Losing a Bad Habit is hard as fu*k but try breaking your habit down with these realistic timelines..
Having a bad habit is hard because you try to break it only to find that it’s too hard, and then you feel bad; it creates a spiral of negativity between feeling bad and falling deeper. However, the reason why you haven’t quit before could be because you give up too early. According to recent studies, it takes around 65 days to lose a bad habit completely and develop a new one.
What Are Habits? – Habits are acts that are stuck in the ‘habit loop’ and have been for some time – trigger – routine – reward. When you get bored or tired, you might get into the habit of eating. Suddenly, something will trigger this desire, and then we fulfill it. The problem with this process is the ‘reward’ phase because the habit is something that we like; in no way does this mean it is good for us, it just means we feel rewarded by the habit.

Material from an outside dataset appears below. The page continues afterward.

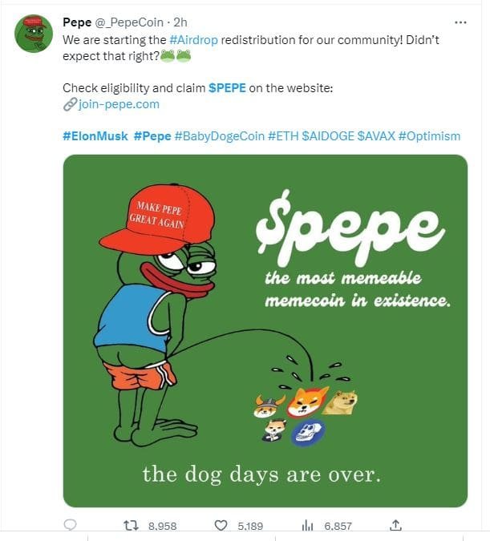Open the Pepe profile avatar
The width and height of the screenshot is (490, 541).
[34, 34]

Over time, a habit that is in the loop will grow stronger and stronger until it seems almost impossible to break. However, this new 65-day plan may just help you better than any plan you have tried before.
First 10 Days – Once you have identified a habit you want to lose, you have to look inwards and find the triggers that create the ‘need’ for this habit. For example, do you eat because you’re bored, sad, depressed, lonely? Whatever your habit may be, spend some time looking inwards and find what your triggers are.
Days 11-40 – For the next few weeks, you need to tell everybody you know that you are in the process of breaking your habit. If you don’t tell anyone, the consequences of a mistake are minimal. If you tell all your family, friends, colleagues, and even your mail carrier, you will be called out when you slip up. Make sure they are ready to put you in your place should you start to slip; keep reminding them that this is important to you.
Days 41-65 – The toughest part of this section is that you are quite likely to collapse, but you have to ensure that you keep your head in the game and remember the triggers. Knowing how to notice triggers and deal with them quickly and efficiently is the only way you are going to turn this into a long-term success.
Ultimately, this process is purely psychological, and you need to reward yourself when you do well. Although the end goal will be to lose the habit and this brings its own rewards, be ready to treat yourself, and you will be less likely to fail in the future. Also, it may take you a few days extra if you had a couple of relapses in the middle but as long as you stay focused and remember the tips above, you should be good to go!